Welles would play Falstaff again in 1939, when the then established theater star produced the elaborate Five Kings—based on the Henriad (a common scholarly term for the cycle of plays that includes Richard II; Henry IV, Part I and Part II; and Henry V)—for the Theatre Guild. Though the production was intended to unfold over the course of two separate plays on different evenings, Five Kings closed after only the first part had been staged, due to financial problems. In 1960, Welles returned to the character of Falstaff, restaging part of Five Kings in Belfast and Dublin, with Welsh actor Keith Baxter as Prince Hal; this time he called it Chimes at Midnight, the title taken from a Falstaff line in Henry IV, Part I. So when Welles finally began work on the film Chimes at Midnight, he had not only thought a lot about this cycle of plays but also lived with them for many years. By this point, he had grown especially fond of, even obsessed with, the character of Falstaff, whom he began to see in grandly tragic terms rather than as just a figure of comic relief, as he was often depicted and discussed. He also called Falstaff “the most difficult part I ever played in my life.” Welles saw Falstaff not as a buffoon but as a poignant father figure for the wayward young Prince Hal, who’s torn between his friend Falstaff and his real father, King Henry IV. In writing the screenplay for Chimes at Midnight, which is primarily based on Henry IV, Part I and Part II (though also incorporates elements from Henry V and Richard II, as well as some lines from The Merry Wives of Windsor), Welles shifted the emphasis away from Hal, heir apparent to the English throne, and onto Falstaff; the film’s devastating emotional climax thus becomes Hal’s ultimate betrayal of Falstaff’s friendship. In a 1966 Sight & Sound interview, Welles called Falstaff “the greatest conception of a good man, the most completely good man, in all drama.”
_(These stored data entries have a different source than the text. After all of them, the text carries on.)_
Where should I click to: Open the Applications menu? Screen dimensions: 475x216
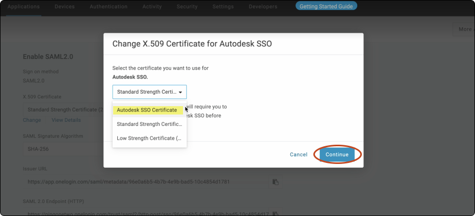point(25,7)
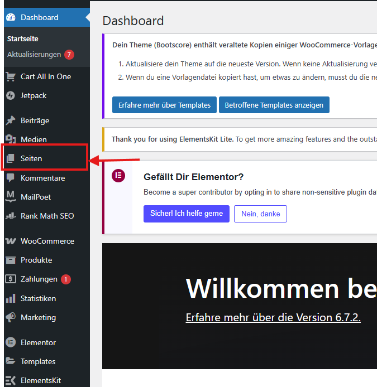377x387 pixels.
Task: Open Produkte in the sidebar
Action: click(x=36, y=260)
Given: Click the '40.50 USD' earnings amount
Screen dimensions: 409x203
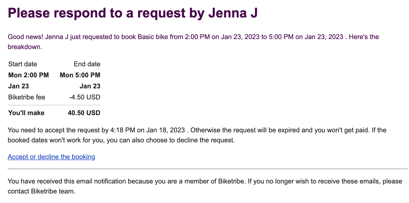Looking at the screenshot, I should (84, 113).
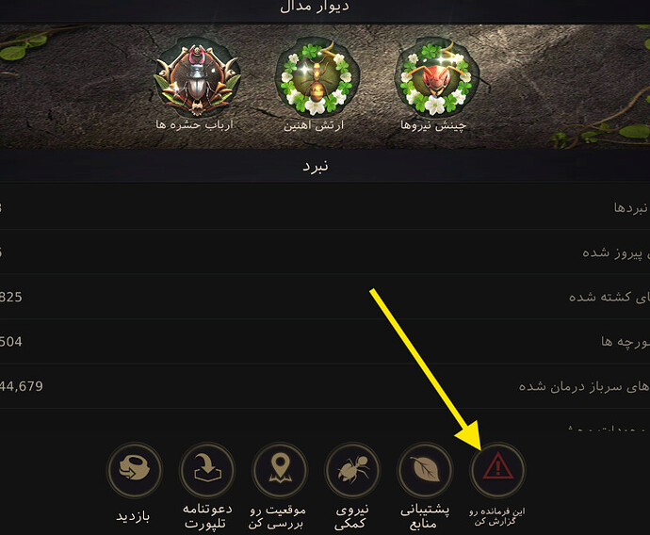Image resolution: width=650 pixels, height=535 pixels.
Task: Click the نیروی کمکی label
Action: [x=350, y=516]
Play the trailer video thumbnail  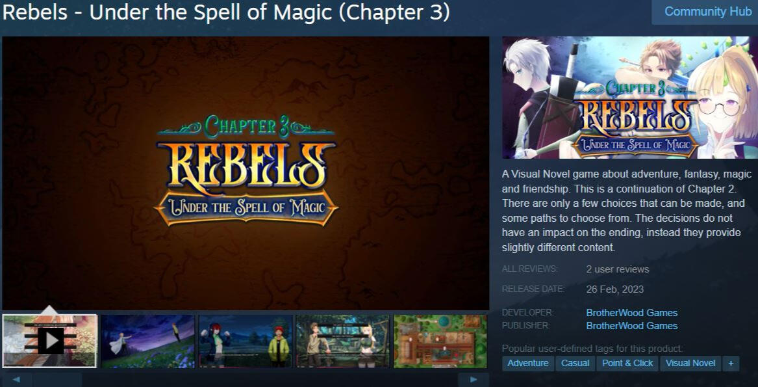coord(50,341)
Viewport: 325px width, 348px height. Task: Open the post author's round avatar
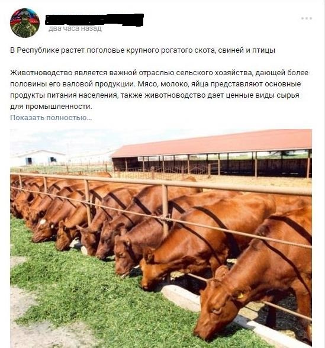tap(25, 23)
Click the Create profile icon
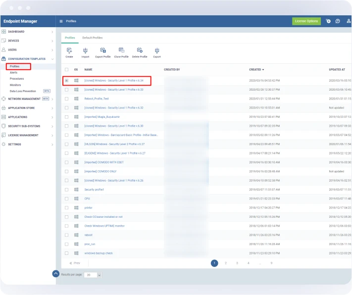The width and height of the screenshot is (352, 295). pos(69,50)
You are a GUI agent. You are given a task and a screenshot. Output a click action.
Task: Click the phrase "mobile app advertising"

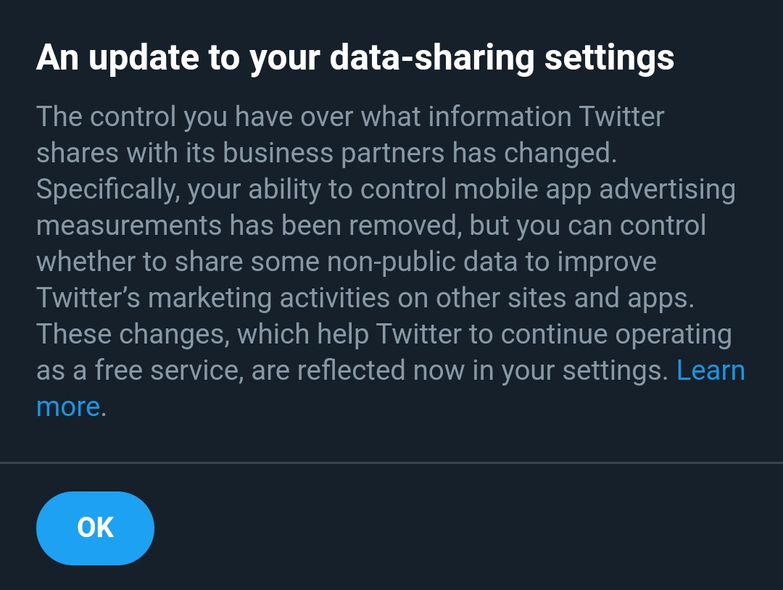click(595, 189)
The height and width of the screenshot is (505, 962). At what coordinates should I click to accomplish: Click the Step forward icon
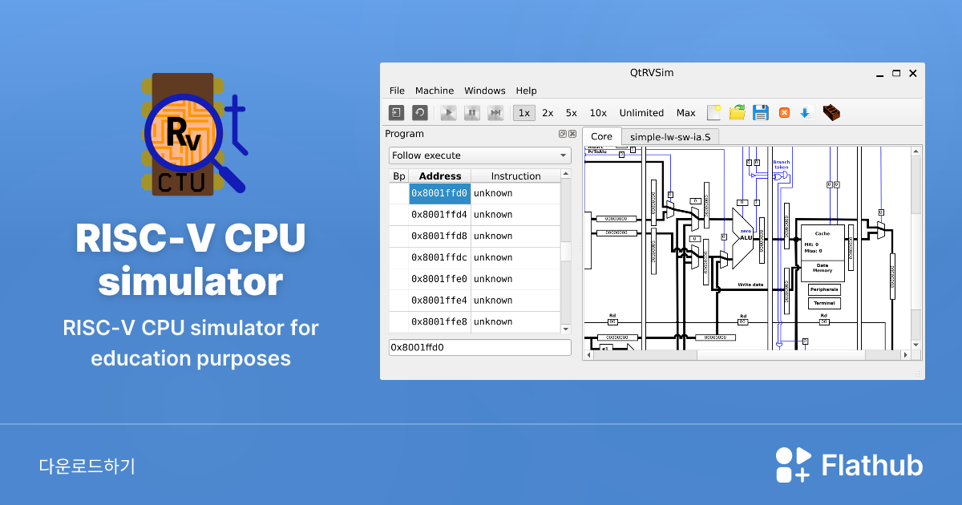click(x=495, y=113)
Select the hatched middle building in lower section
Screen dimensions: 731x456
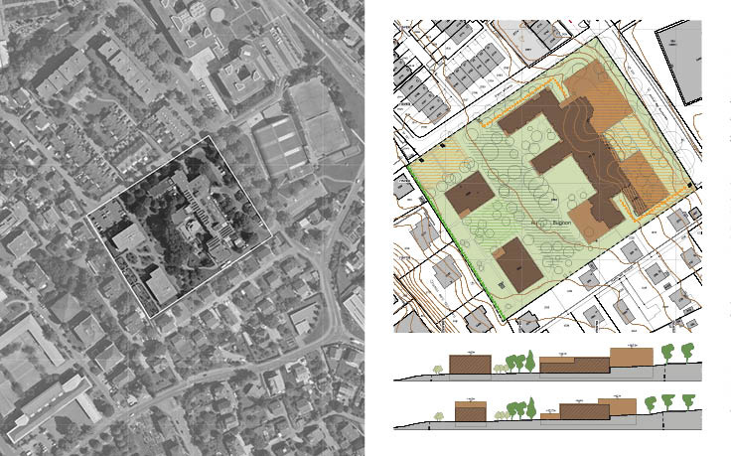[x=584, y=410]
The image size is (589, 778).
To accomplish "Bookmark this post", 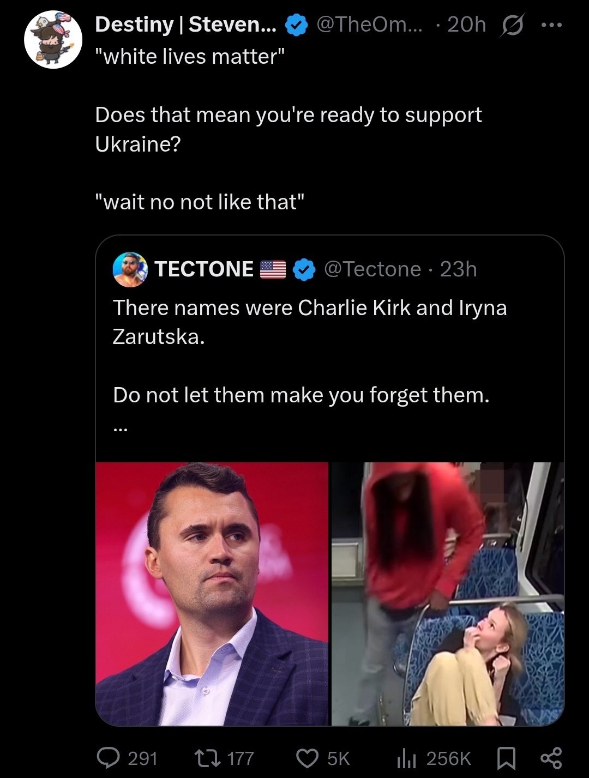I will coord(507,758).
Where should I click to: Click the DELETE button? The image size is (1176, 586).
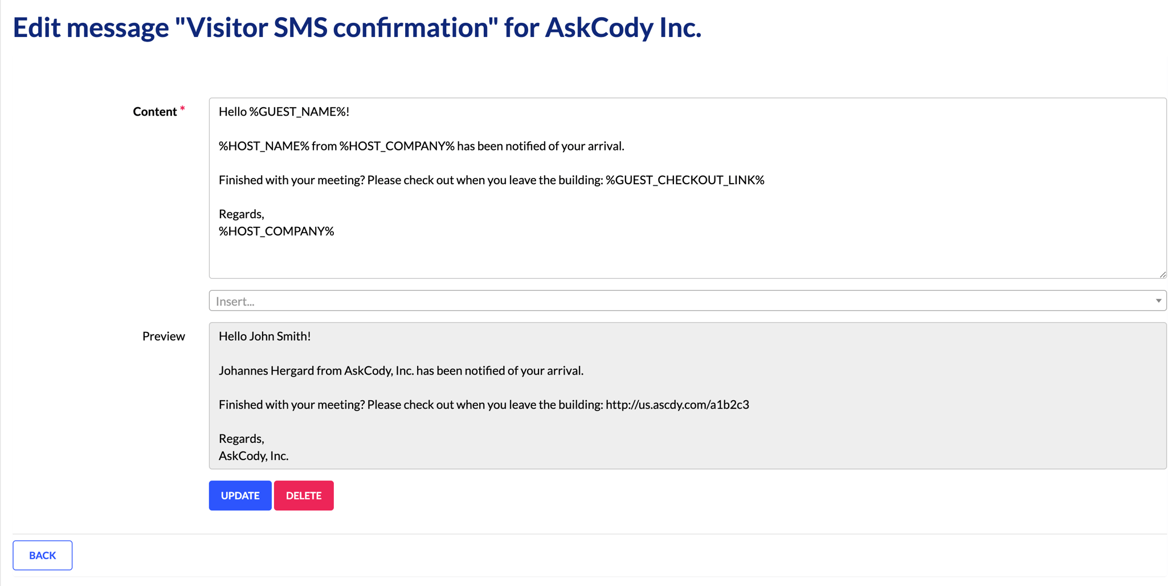[304, 495]
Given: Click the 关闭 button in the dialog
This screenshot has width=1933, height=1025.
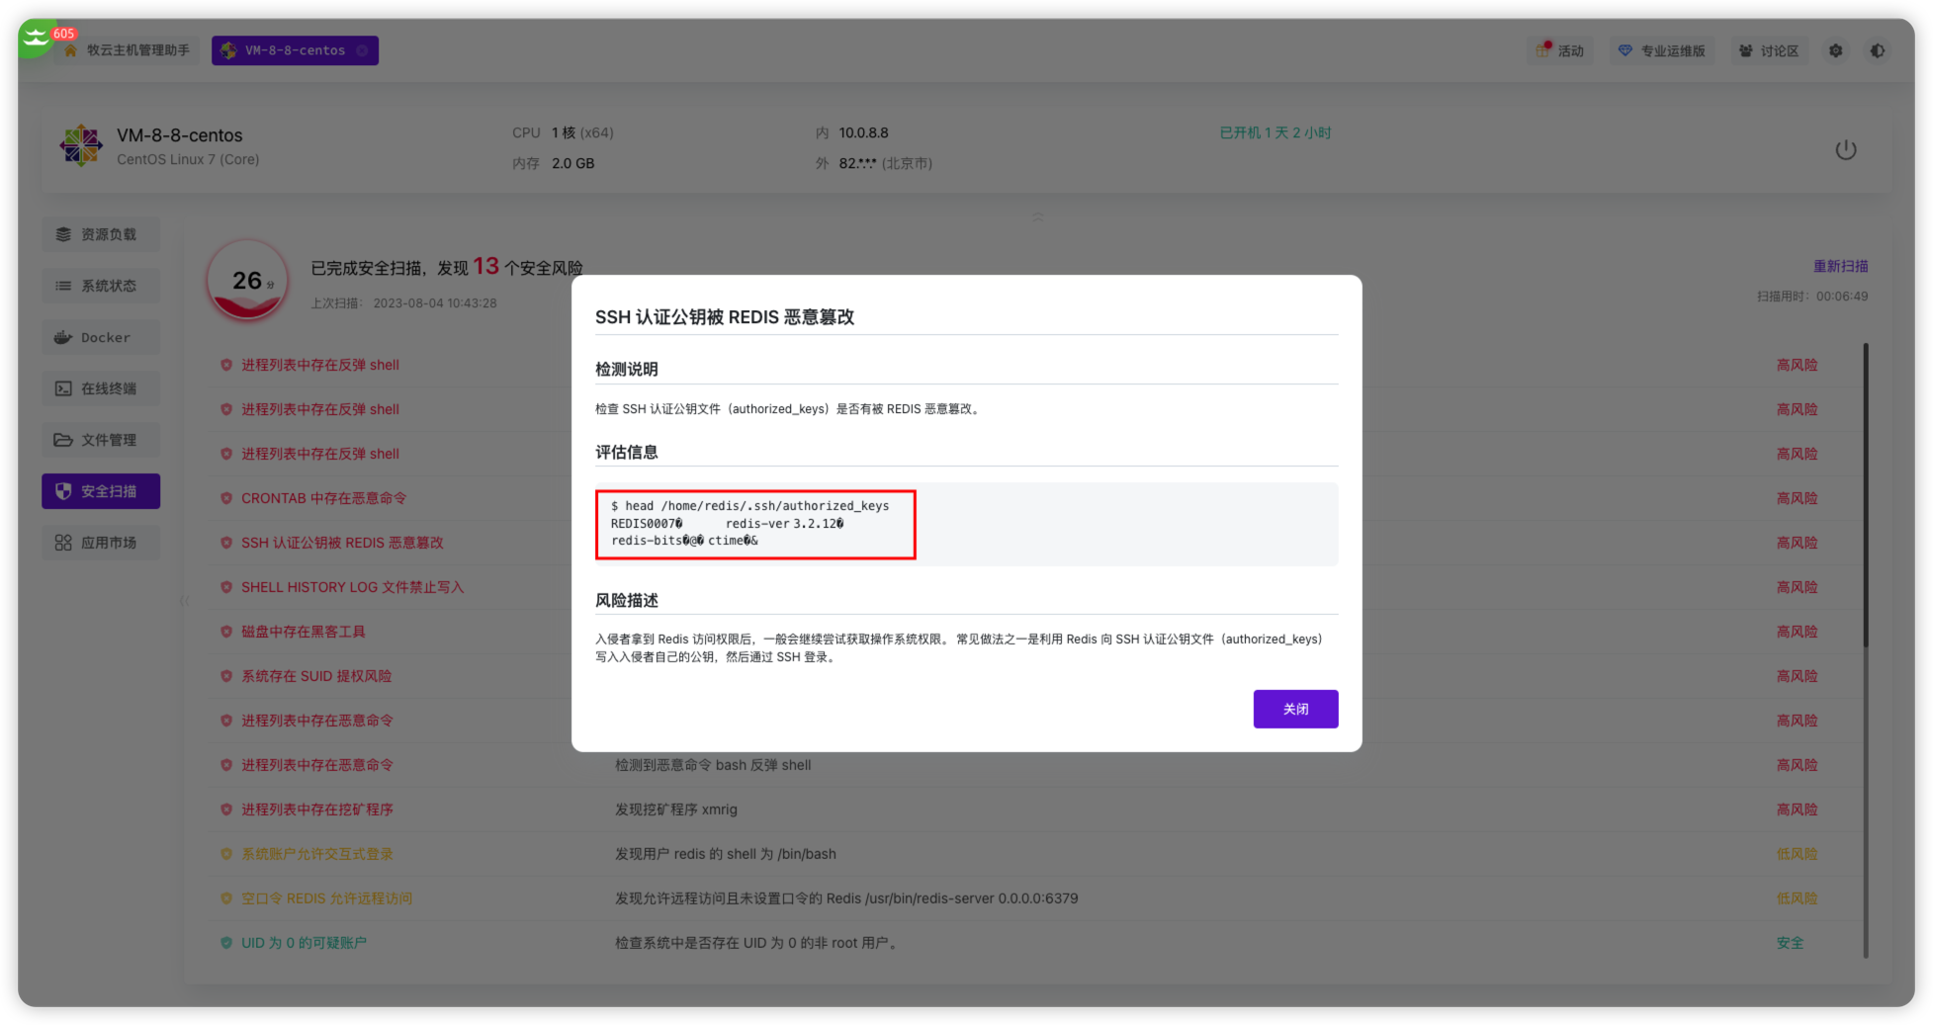Looking at the screenshot, I should 1295,709.
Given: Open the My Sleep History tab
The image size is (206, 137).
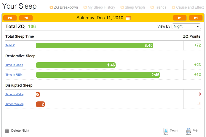Looking at the screenshot, I should tap(99, 7).

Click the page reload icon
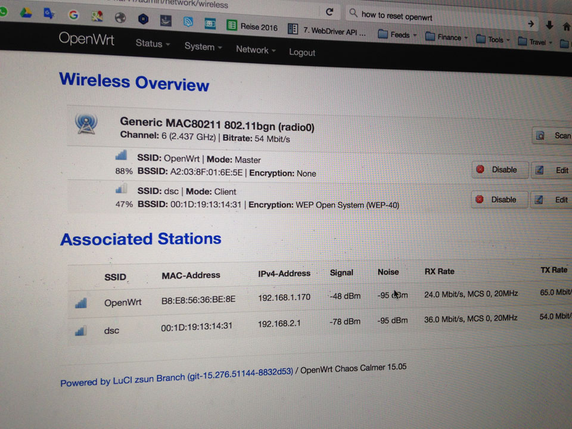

More than just a study of a character that Welles felt had historically not been taken seriously enough, Chimes at Midnight was also, to the director, a lament for a passing era, a film that he said was about “the death of Merrie England . . . the age of chivalry, of simplicity, of Maytime and all that.” One of the things that most fascinated Welles about the Henriad was how it charted England’s transition from the medieval period to the Renaissance. In this way, Chimes at Midnight is like Welles’s 1942 masterpiece The Magnificent Ambersons, another film that took historical change as one of its main subjects—in that case, the turn of the twentieth century and the transition to a more modern, technological period. Welles wanted to explore the very notion of nostalgia. He said to Peter Bogdanovich in an interview, “What interests me is the idea of these dated old virtues. And why they still seem to speak to us when, by all logic, they’re so hopelessly irrelevant.” Even Citizen Kane is, at its heart, a film about a lost paradise, a past that, once gone, can never be recaptured.